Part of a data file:
# # # #

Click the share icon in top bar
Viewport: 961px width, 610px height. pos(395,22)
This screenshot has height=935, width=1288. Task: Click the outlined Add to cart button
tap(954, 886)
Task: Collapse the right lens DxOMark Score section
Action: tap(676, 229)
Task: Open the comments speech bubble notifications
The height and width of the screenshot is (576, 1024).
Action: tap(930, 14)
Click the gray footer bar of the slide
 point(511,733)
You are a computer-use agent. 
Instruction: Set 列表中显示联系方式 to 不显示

# # # #

Aim of the exercise:
Rewrite the rows above, replacing "Click" with "Press" wherever it occurs and leaving everything else the same.

The result:
Press the share icon in top bar
Viewport: 961px width, 610px height. pos(395,22)
This screenshot has height=935, width=1288. Task: Press the outlined Add to cart button
tap(954, 886)
Task: Collapse the right lens DxOMark Score section
Action: tap(676, 229)
Task: Open the comments speech bubble notifications
The height and width of the screenshot is (576, 1024).
Action: tap(930, 14)
Press the gray footer bar of the slide
 point(511,733)
You are a computer-use agent. 
Instruction: Set 列表中显示联系方式 to 不显示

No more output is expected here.